◆ Material for this exercise

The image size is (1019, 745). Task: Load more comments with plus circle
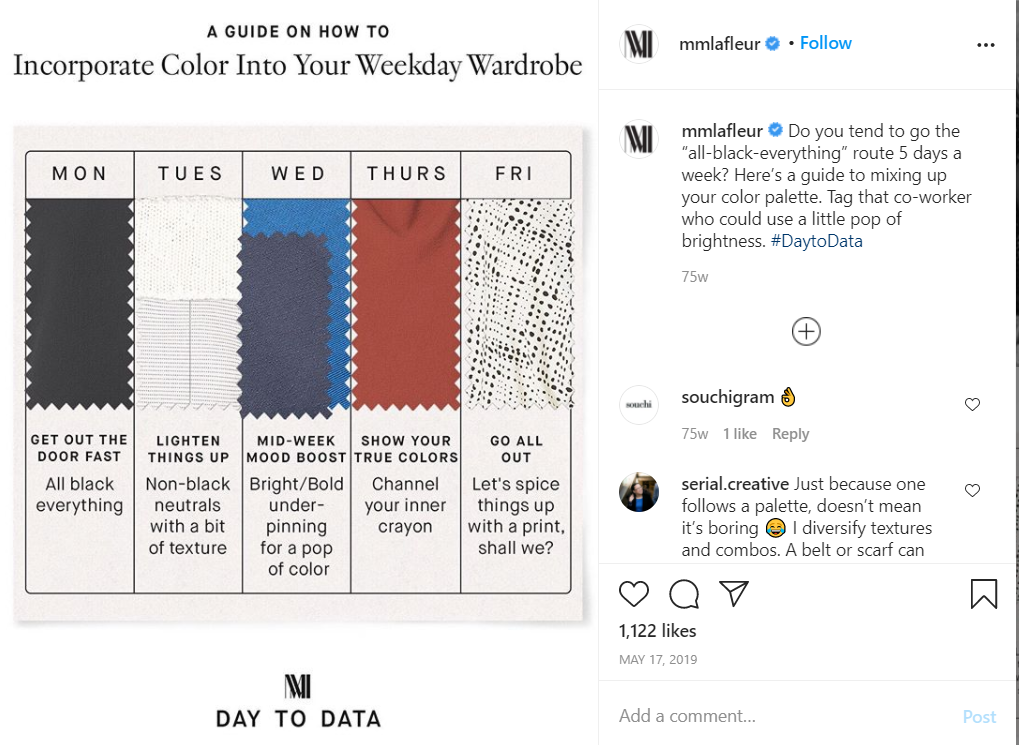pos(806,332)
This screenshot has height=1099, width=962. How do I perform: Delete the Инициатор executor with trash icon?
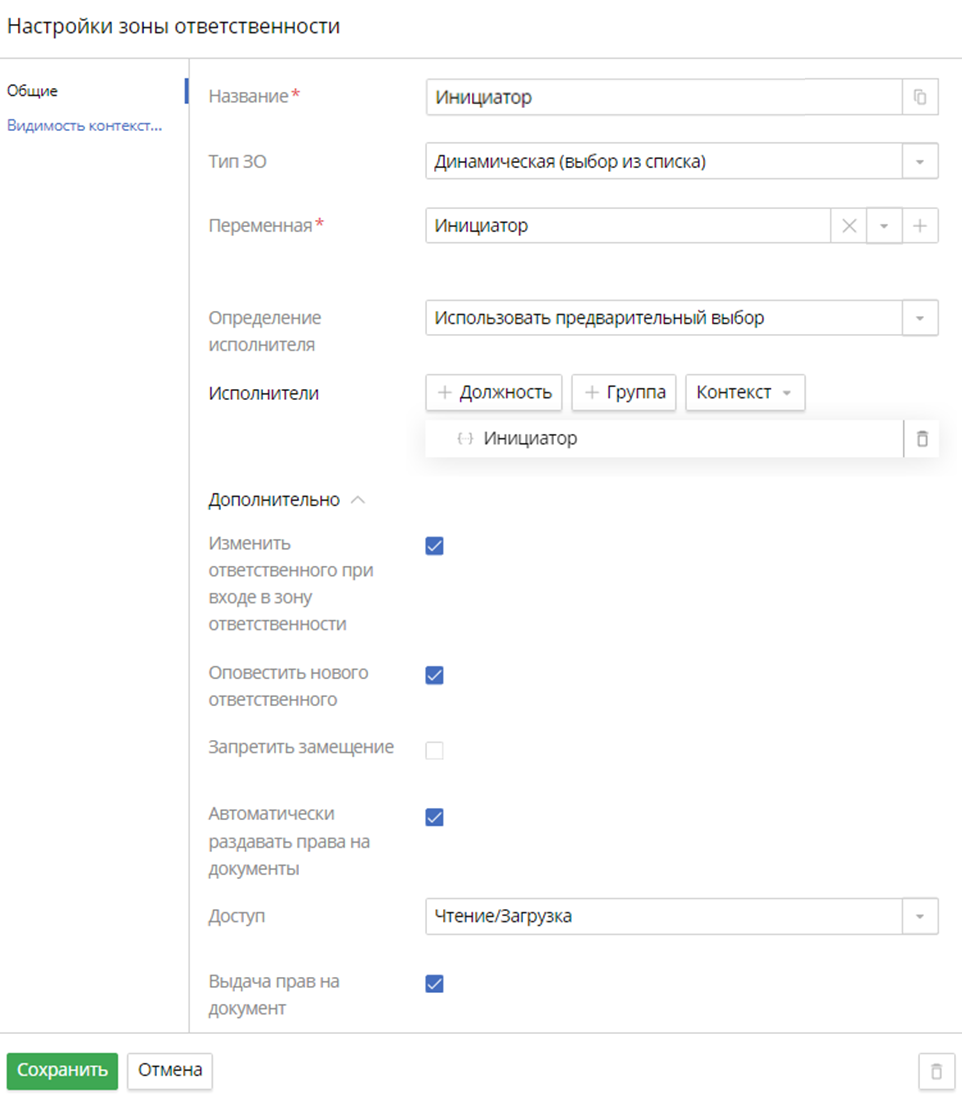click(922, 439)
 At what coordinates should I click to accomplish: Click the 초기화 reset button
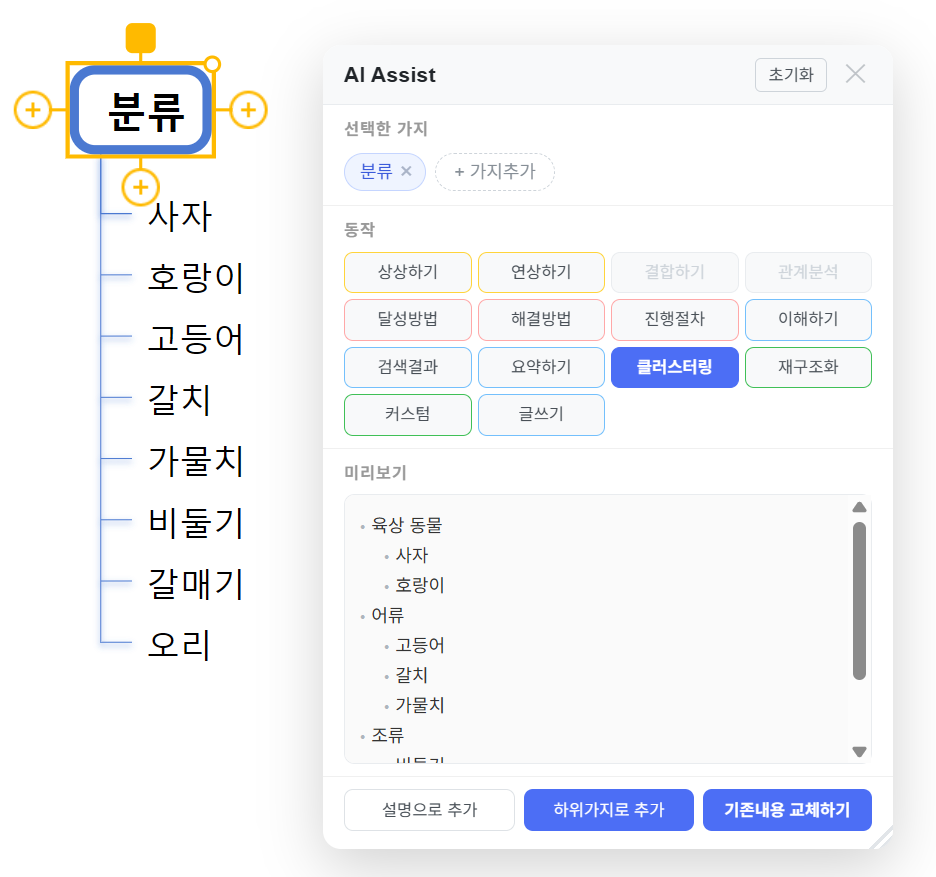click(790, 74)
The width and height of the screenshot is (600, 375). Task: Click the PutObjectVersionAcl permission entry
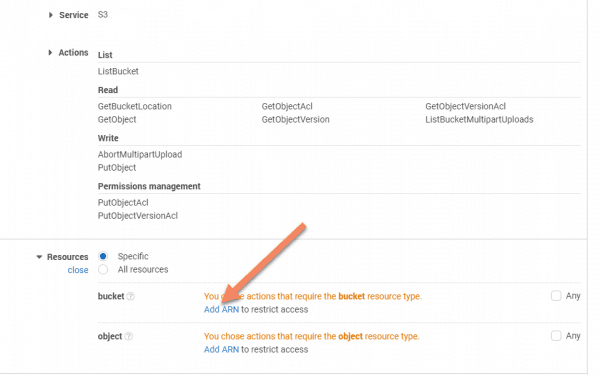[138, 216]
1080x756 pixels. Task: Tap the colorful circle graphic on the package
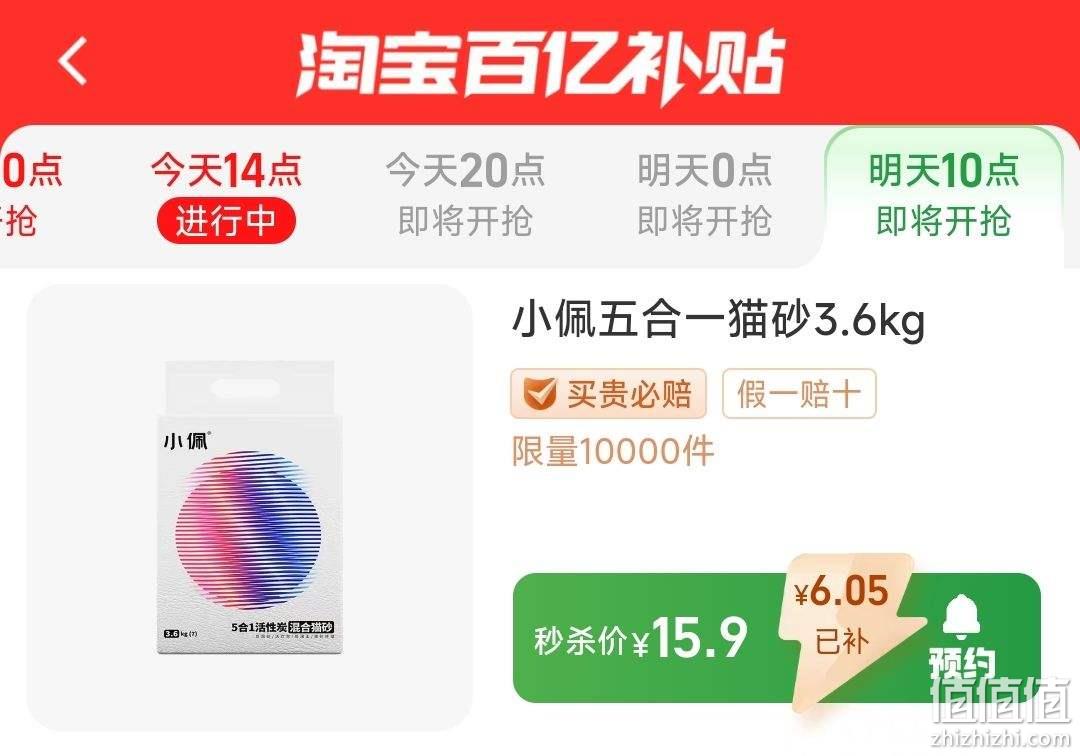249,530
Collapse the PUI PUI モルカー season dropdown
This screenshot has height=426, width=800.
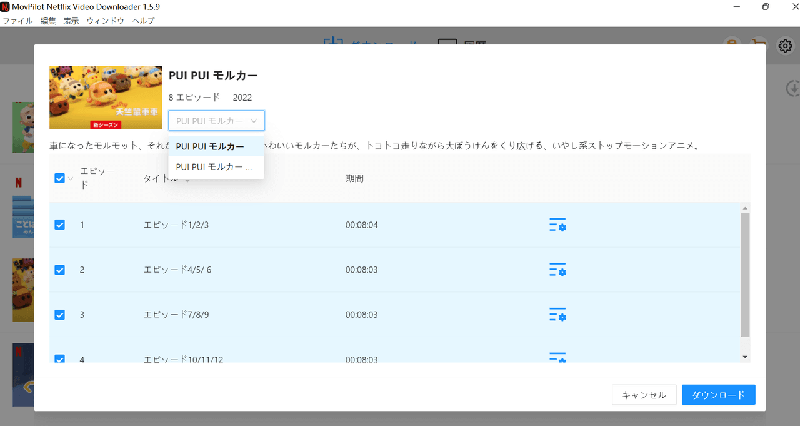tap(216, 121)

◆ Your instructions
An exact repetition of all the records above is required, excluding the pictures.

◆ Task solution
The image size is (1019, 745). Task: Load more comments with plus circle
pos(806,332)
This screenshot has height=1099, width=962. How do I perform: Delete the Инициатор executor with trash icon?
click(922, 439)
 At what coordinates should I click to accomplish: Click the 초기화 reset button
click(790, 74)
The width and height of the screenshot is (600, 375). Task: Click the PutObjectVersionAcl permission entry
[138, 216]
1080x756 pixels. Task: Tap the colorful circle graphic on the package
249,530
Collapse the PUI PUI モルカー season dropdown
This screenshot has height=426, width=800.
tap(216, 121)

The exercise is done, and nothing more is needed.